Output the lines below as a numbered list, leaving out any blank lines.

(Stored records)
· · · · · · ·

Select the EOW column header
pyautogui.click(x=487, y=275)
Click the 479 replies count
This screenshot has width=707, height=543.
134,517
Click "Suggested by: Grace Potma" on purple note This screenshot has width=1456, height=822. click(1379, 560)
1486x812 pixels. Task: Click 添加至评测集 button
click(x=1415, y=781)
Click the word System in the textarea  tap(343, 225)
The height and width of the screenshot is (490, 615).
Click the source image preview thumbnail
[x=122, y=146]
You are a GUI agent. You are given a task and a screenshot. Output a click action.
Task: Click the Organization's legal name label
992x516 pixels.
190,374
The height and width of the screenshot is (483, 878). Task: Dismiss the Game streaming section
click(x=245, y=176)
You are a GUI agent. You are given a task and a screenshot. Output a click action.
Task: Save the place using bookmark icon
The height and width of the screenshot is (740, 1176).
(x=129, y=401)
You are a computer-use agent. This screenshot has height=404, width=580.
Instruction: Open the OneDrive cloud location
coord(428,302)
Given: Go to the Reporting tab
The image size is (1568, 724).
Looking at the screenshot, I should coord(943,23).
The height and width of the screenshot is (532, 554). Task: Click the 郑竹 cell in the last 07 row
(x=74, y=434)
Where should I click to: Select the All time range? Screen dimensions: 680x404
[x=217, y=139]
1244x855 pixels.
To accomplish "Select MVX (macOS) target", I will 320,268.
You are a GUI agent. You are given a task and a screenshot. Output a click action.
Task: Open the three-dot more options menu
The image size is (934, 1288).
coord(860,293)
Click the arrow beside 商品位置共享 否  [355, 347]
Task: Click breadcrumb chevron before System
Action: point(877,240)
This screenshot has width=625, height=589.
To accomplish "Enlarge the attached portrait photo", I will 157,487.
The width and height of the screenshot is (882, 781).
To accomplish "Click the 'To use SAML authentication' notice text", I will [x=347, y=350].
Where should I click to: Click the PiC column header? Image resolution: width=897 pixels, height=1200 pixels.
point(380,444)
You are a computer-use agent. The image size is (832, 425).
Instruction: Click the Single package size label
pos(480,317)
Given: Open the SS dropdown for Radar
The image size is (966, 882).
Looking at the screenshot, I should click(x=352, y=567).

· · · · · · ·

REPLY TO THE TASK >>
1. Select the EOW column header
2. pyautogui.click(x=487, y=275)
3. Click the 479 replies count
4. This screenshot has width=707, height=543.
5. 134,517
6. Click "Suggested by: Grace Potma" on purple note This screenshot has width=1456, height=822. click(1379, 560)
7. 1486x812 pixels. Task: Click 添加至评测集 button
8. click(x=1415, y=781)
9. Click the word System in the textarea  tap(343, 225)
10. The height and width of the screenshot is (490, 615).
11. Click the source image preview thumbnail
12. [x=122, y=146]
13. You are a GUI agent. You are given a task and a screenshot. Output a click action.
14. Task: Click the Organization's legal name label
15. 992x516 pixels.
16. 190,374
17. The height and width of the screenshot is (483, 878). Task: Dismiss the Game streaming section
18. click(x=245, y=176)
19. You are a GUI agent. You are given a task and a screenshot. Output a click action.
20. Task: Save the place using bookmark icon
21. The height and width of the screenshot is (740, 1176).
22. (x=129, y=401)
23. You are a computer-use agent. This screenshot has height=404, width=580.
24. Instruction: Open the OneDrive cloud location
25. coord(428,302)
26. Given: Go to the Reporting tab
27. The image size is (1568, 724).
28. Looking at the screenshot, I should coord(943,23).
29. The height and width of the screenshot is (532, 554). Task: Click the 郑竹 cell in the last 07 row
30. (x=74, y=434)
31. Where should I click to: Select the All time range? Screen dimensions: 680x404
32. [x=217, y=139]
33. 1244x855 pixels.
34. To accomplish "Select MVX (macOS) target", I will 320,268.
35. You are a GUI agent. You are given a task and a screenshot. Output a click action.
36. Task: Open the three-dot more options menu
37. The image size is (934, 1288).
38. coord(860,293)
39. Click the arrow beside 商品位置共享 否  [355, 347]
40. Task: Click breadcrumb chevron before System
41. Action: point(877,240)
42. This screenshot has width=625, height=589.
43. To accomplish "Enlarge the attached portrait photo", I will 157,487.
44. The width and height of the screenshot is (882, 781).
45. To accomplish "Click the 'To use SAML authentication' notice text", I will [x=347, y=350].
46. Where should I click to: Click the PiC column header? Image resolution: width=897 pixels, height=1200 pixels.
47. point(380,444)
48. You are a computer-use agent. The image size is (832, 425).
49. Instruction: Click the Single package size label
50. pos(480,317)
51. Given: Open the SS dropdown for Radar
52. The image size is (966, 882).
53. Looking at the screenshot, I should click(x=352, y=567).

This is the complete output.